Aaron Ecay <address@hidden> writes:

> I went round and round with myself about this, and concluded that we
> ought to keep on working on the org-citeproc approach for now (drop
> citeproc-java).  But I do think someone eventually ought to reimplement
> org-citeproc based on citeproc-js, to yield something that can be
> distributed via npm.  This will be less fool-proof than java, but better
> than the Haskell experience for many users (such as Rasmus and me – far
> from non-technical people!).  You mention zotero as a third option –
> it’s possible, but I think we’d be better served by a tool that focuses
> solely on processing and is not so closely tied with database
> management.

I mostly agree.

IMO a non-binary Haskell solution is a non-starter for an "official"
solution.  A binary version is fine: e.g. I'm more or less happy with
git-annex.

I'd prefer java over node-js, but I'm less hostile towards npm.

Could there be an elisp wrapper around citeproc-js?  Likely, org devs
would have an easier time maintaining such a beast.  

> The first is whether the processor generates the in-text citations (you)
> or whether it’s done in elisp (me).  It’s not obvious which is superior.
> The real test will come when more diverse citation types are implemented
> (e.g. full citations in footnotes or numbers which reference a numbered
> bibliography at the end of the document).

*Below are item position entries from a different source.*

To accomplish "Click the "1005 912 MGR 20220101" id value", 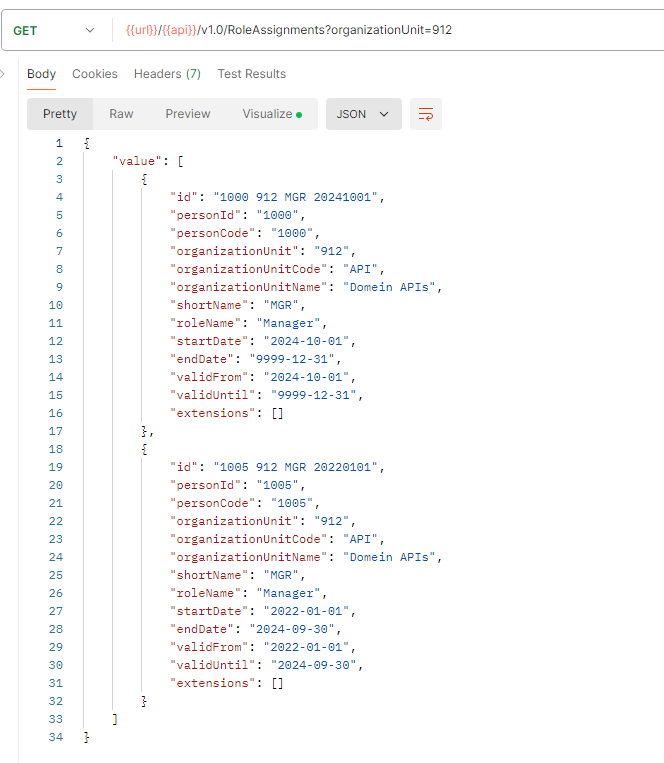I will [298, 467].
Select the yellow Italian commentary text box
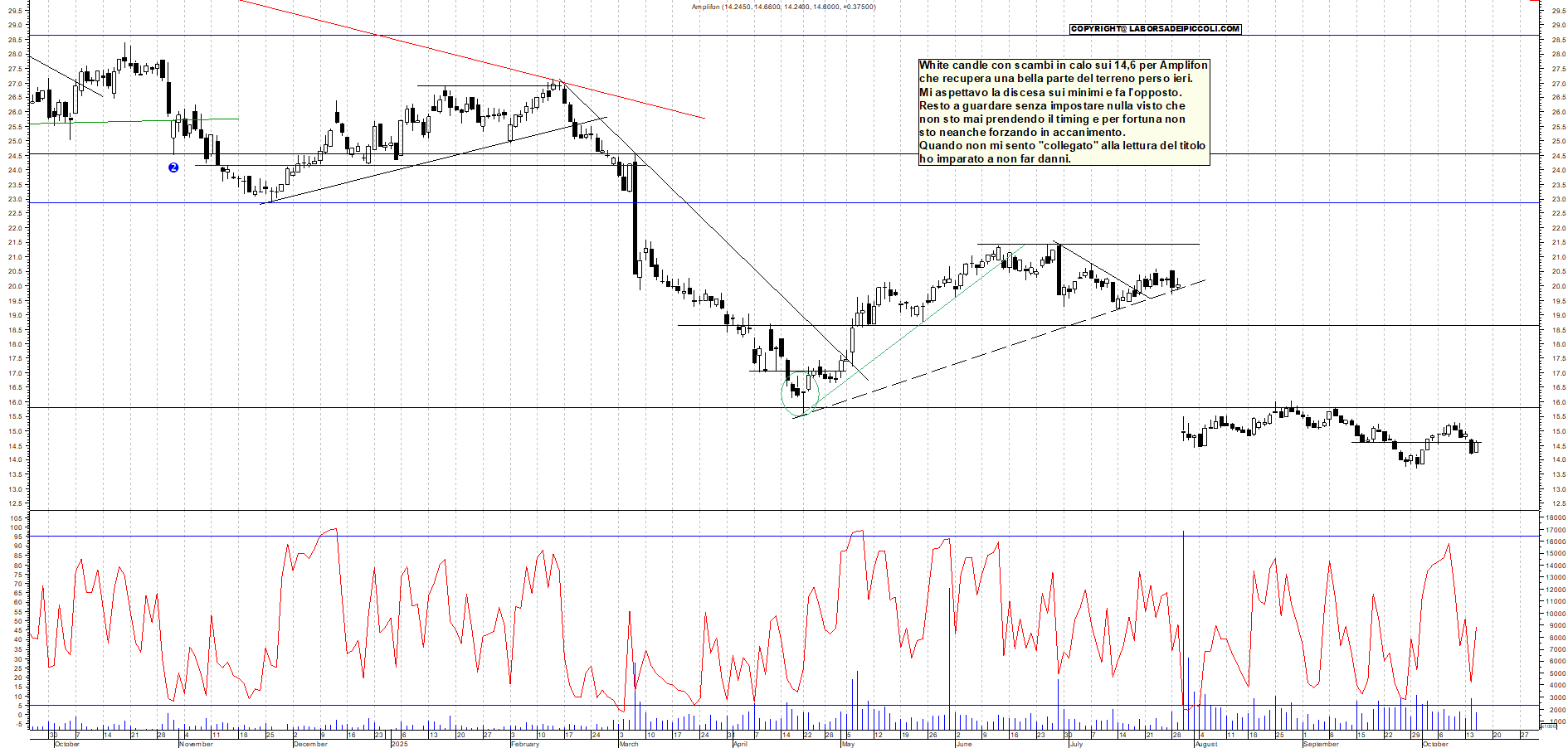The height and width of the screenshot is (748, 1568). (1064, 112)
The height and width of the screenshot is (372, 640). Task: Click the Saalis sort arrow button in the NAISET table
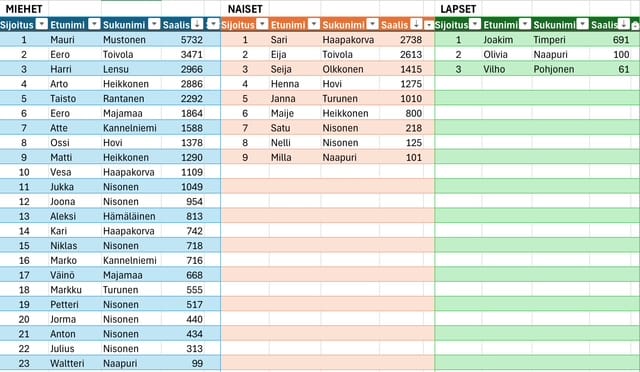416,24
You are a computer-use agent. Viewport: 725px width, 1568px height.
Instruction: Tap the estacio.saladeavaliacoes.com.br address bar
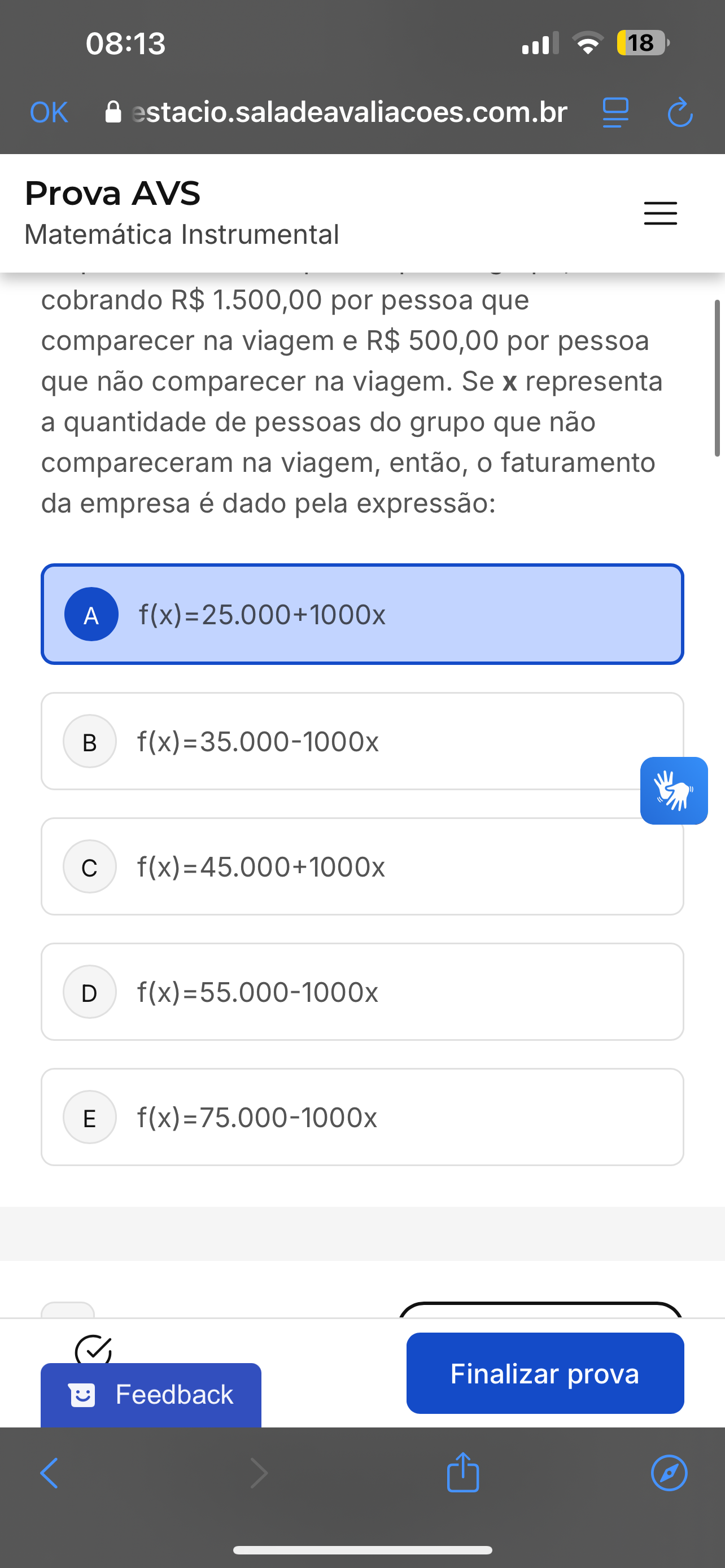point(349,113)
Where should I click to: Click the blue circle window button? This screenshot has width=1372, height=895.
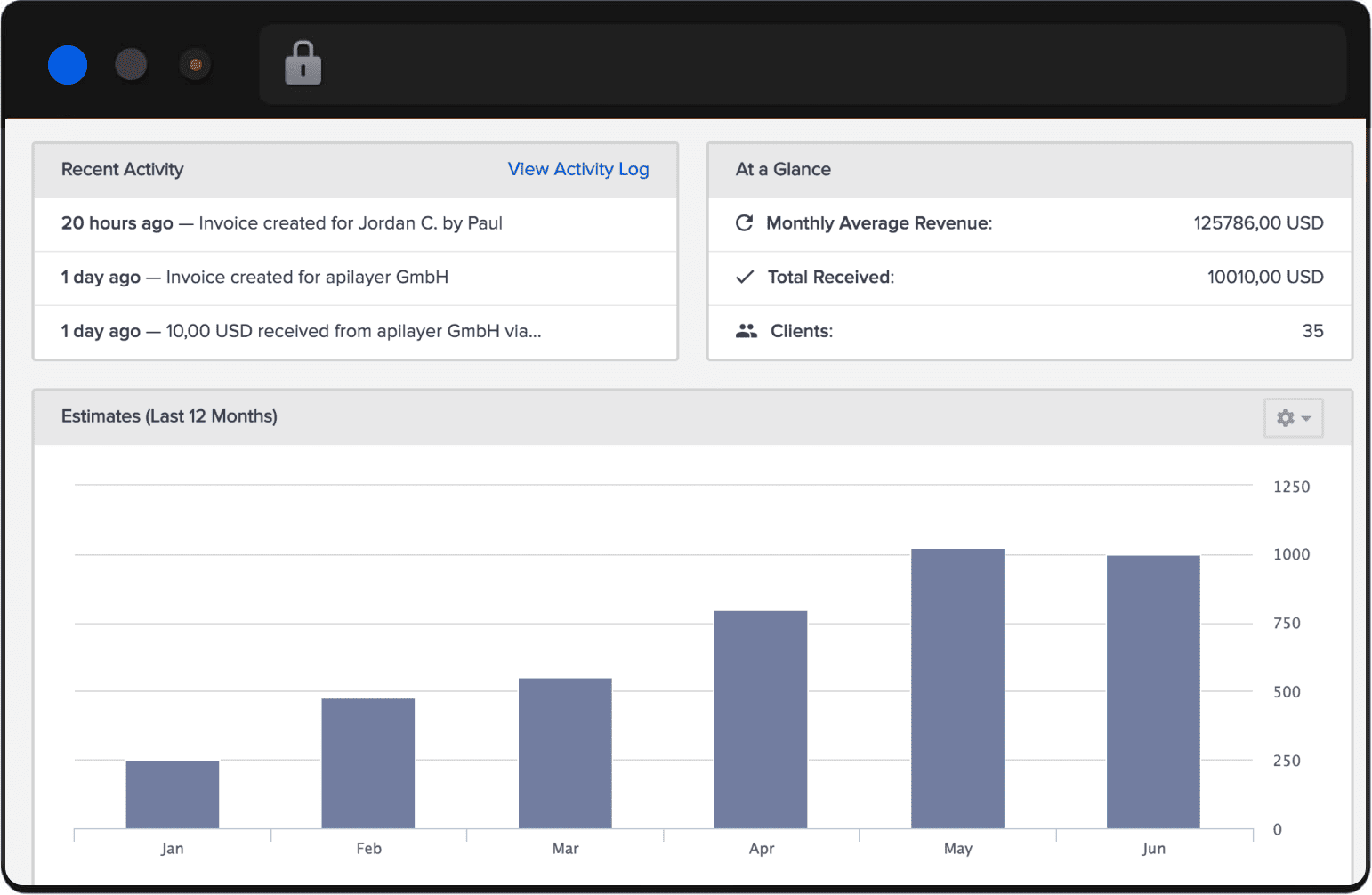coord(68,65)
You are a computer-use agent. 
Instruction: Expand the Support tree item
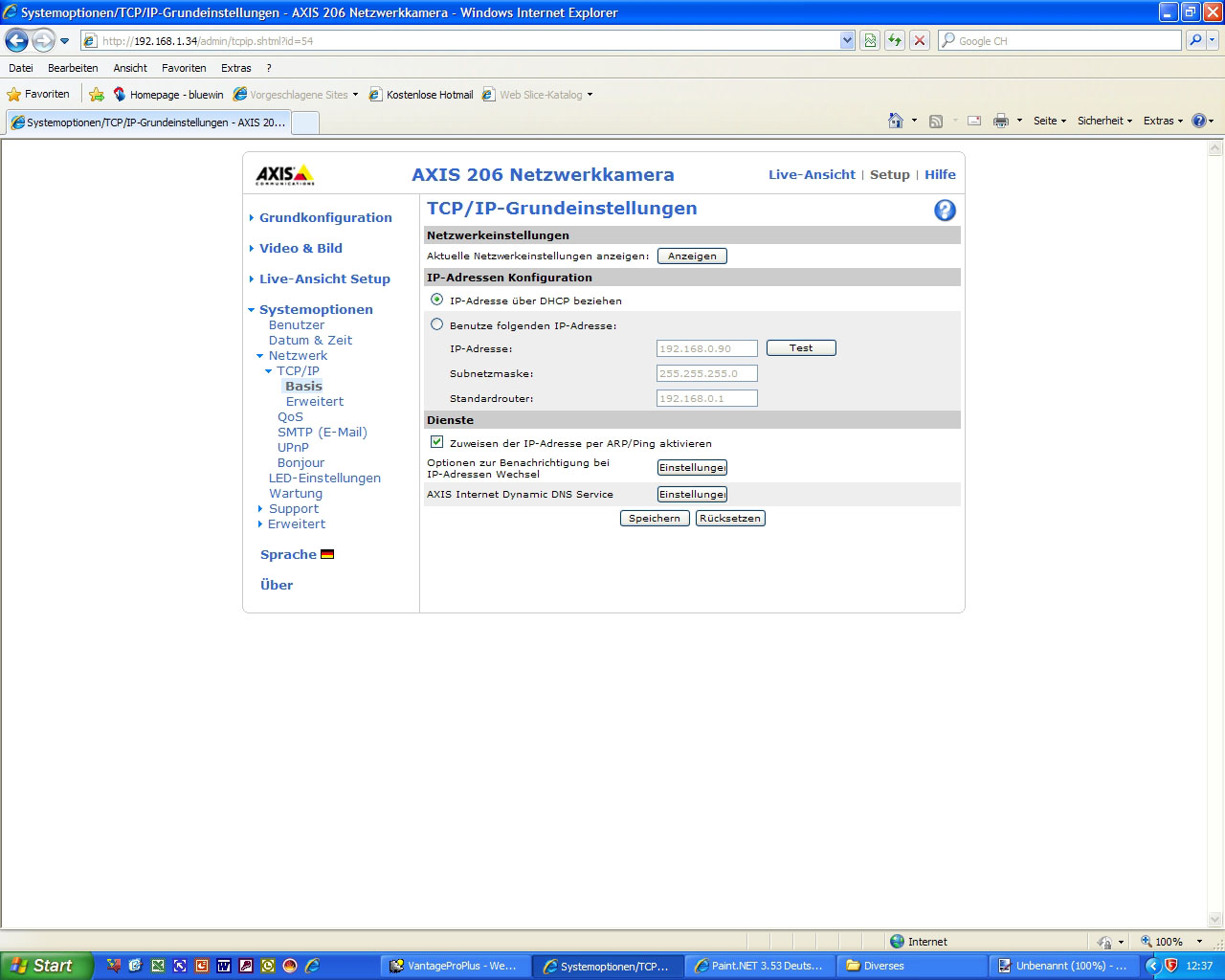[x=293, y=508]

IMO externalization is the top priority.  After that I think elisp is
superior as org-devs presumably would have an easier time maintaining
this.


>> This complicates things enough that probably custom citation modes
>> [in Latex – AE] should be defined as Lisp functions, rather than via
>> format strings...what do you think?
>
> I’d rather avoid it, since I think org->latex is going to be an important
> usecase for many people.  I see us eventually supporting two flavors of
> latex output.  The first should aim to generate a full set of biblatex
> commands but with little user customizability.  The second will rely on
> just 2 citation commands (paren and non-paren), plus some elisp routines
> for combining them into multicites etc.  These two cite commands then can
> be customized by the user.

E.g. Natbib has primitives such as \citeauthor and \citeyear so
arbitrarily complex biblatex citations can always be replicated.



>> Also useful.  This might take a while for me to figure out, as Pandoc
>> does not seem to generate this markup when formatting a
>> bibliography...maybe I'll see if they are willing to work on this
>> upstream.
>
> I think we should not rely on pandoc to fix this for us.  It makes it
> harder to move away from Haskell if (when) we want to.

+1

> I used up all the time I had today to understanding the code and
> surrounding conceptual issues.  However, I will try to integrate your
> changes with my branch sometime in the next few days-week.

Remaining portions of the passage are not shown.